MANILA, Philippines - The Food and Drug Administration (FDA) yesterday warned that it has received numerous complaints from health experts and the public that unregistered stem cell preparations and therapies are being provided in hotels and other non-health facilities.
The FDA has advised the public, particularly foreign tourists visiting the Philippines for leisure or for medical reasons, to ensure that the stem cell preparations and therapies they will use are approved by the health agency.
The FDA said patients who use unregistered stem cell preparations and therapies are at risk of acquiring infectious disease resulting in deadly complications.
Unregistered stem cell preparations can lead to permanent disability, physical deformities and death without the benefit of health insurance coverage.
Stem cell preparations such as genetically altered human adult and umbilical cord stem cells, and adipose or fat cells-derived human stem cell require FDA approval.

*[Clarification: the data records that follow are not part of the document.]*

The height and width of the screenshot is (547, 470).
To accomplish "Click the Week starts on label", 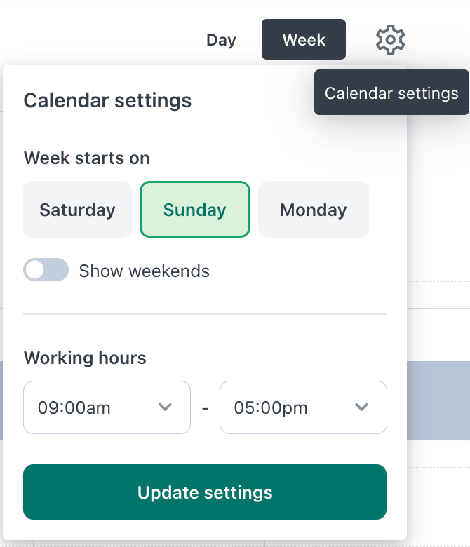I will pyautogui.click(x=87, y=158).
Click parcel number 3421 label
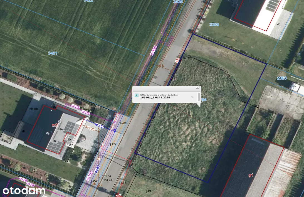This screenshot has height=197, width=304. point(53,53)
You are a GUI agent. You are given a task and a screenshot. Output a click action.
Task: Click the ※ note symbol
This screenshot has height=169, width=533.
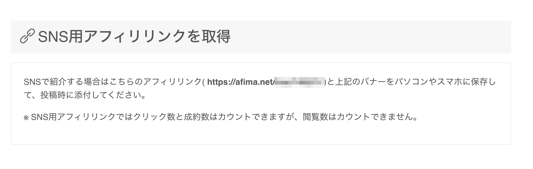coord(26,118)
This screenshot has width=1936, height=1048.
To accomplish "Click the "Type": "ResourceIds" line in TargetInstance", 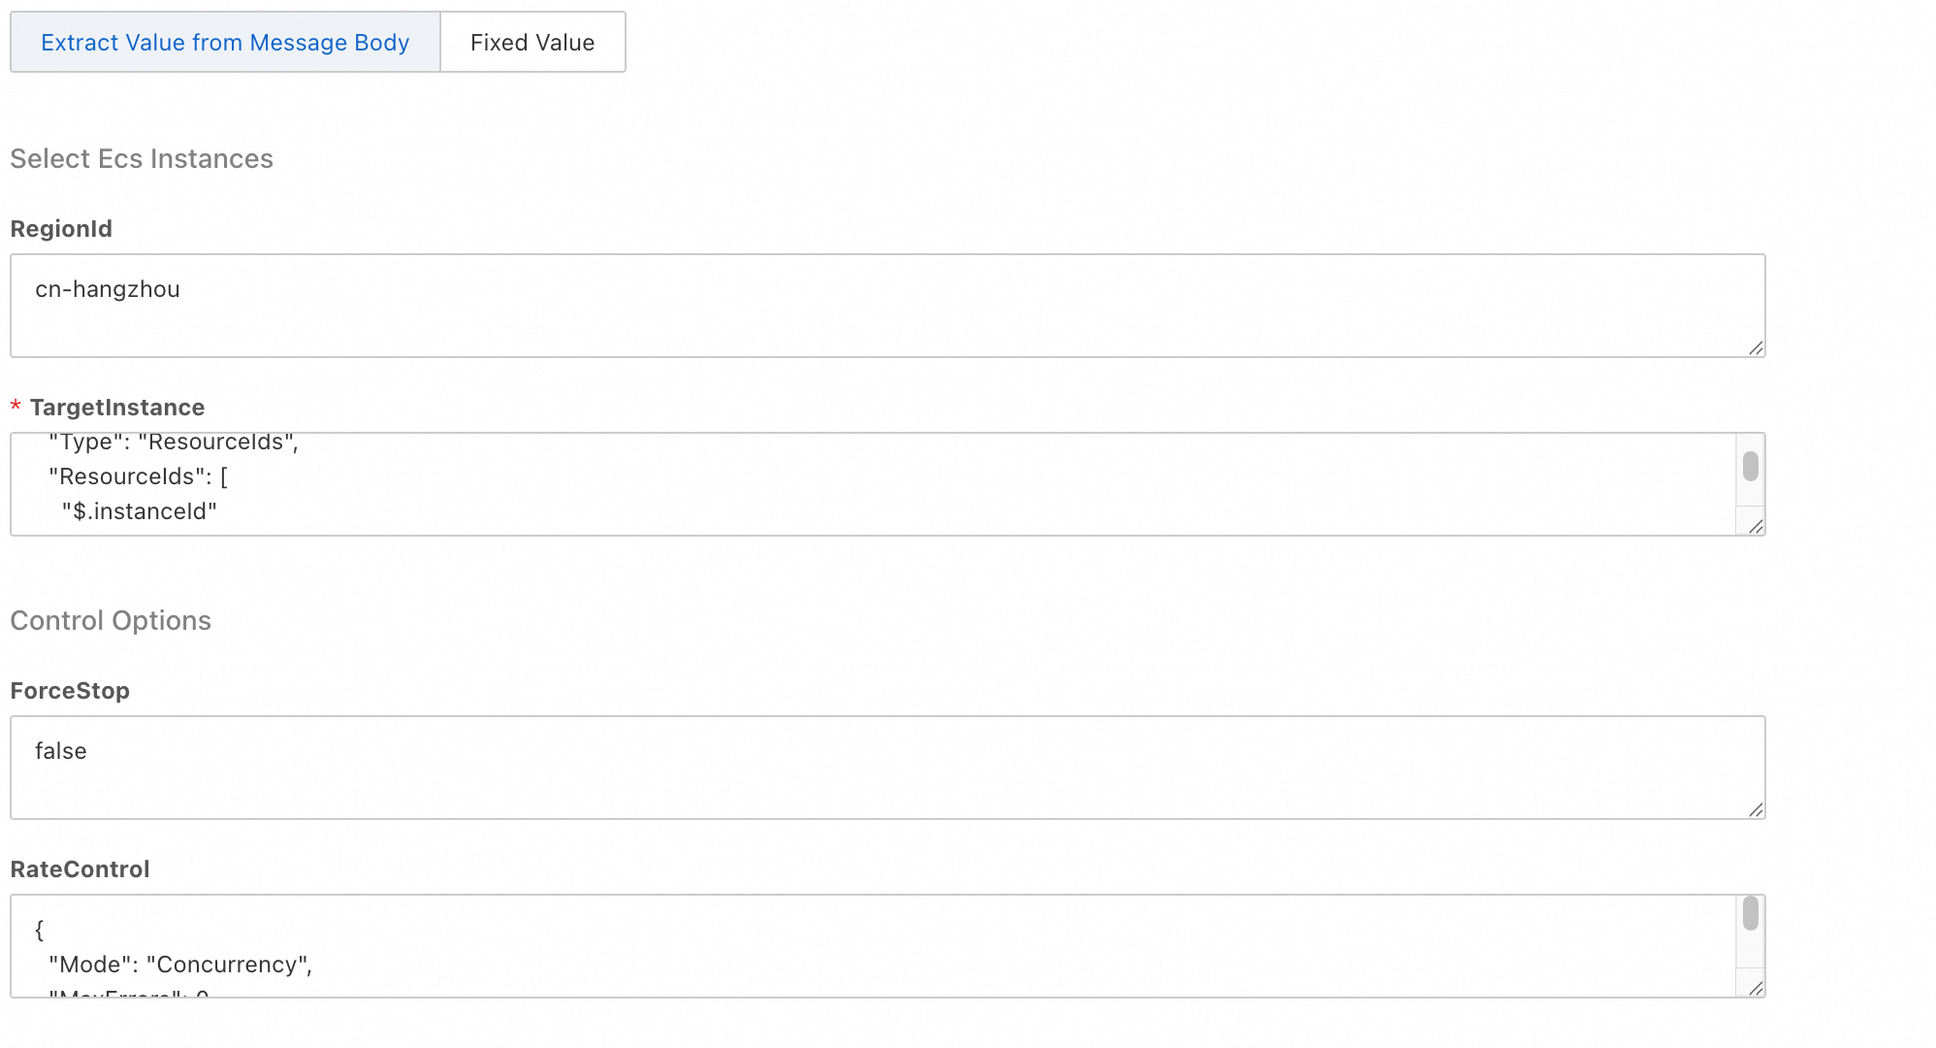I will coord(174,442).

Use of human cells, tissues, and cellular and tissue-based products that are subjected to genetic manipulation, as well as live animal embryonic, fetal, or adult stem cells in parenteral form for human administration also need FDA approval.
FDA does not allow the creation, importation, promotion, marketing and use of human embryos, human embryonic stem cells and their derivatives, aborted human fetal stem cells and their derivatives for human treatment and research, as well as plant parts labeled as stem cells.
The FDA urged the public to consult only with duly licensed medical practitioners who conduct stem cell therapy in health facilities approved by the Department of Health.
Patients are also encouraged to verify with the FDA Philippines before undergoing the procedure by accessing the agency’s site at info@fda.gov.ph.
Those who suffer from adverse effects or complications may also report to FDA’s eReport facility at www.fda.gov.ph.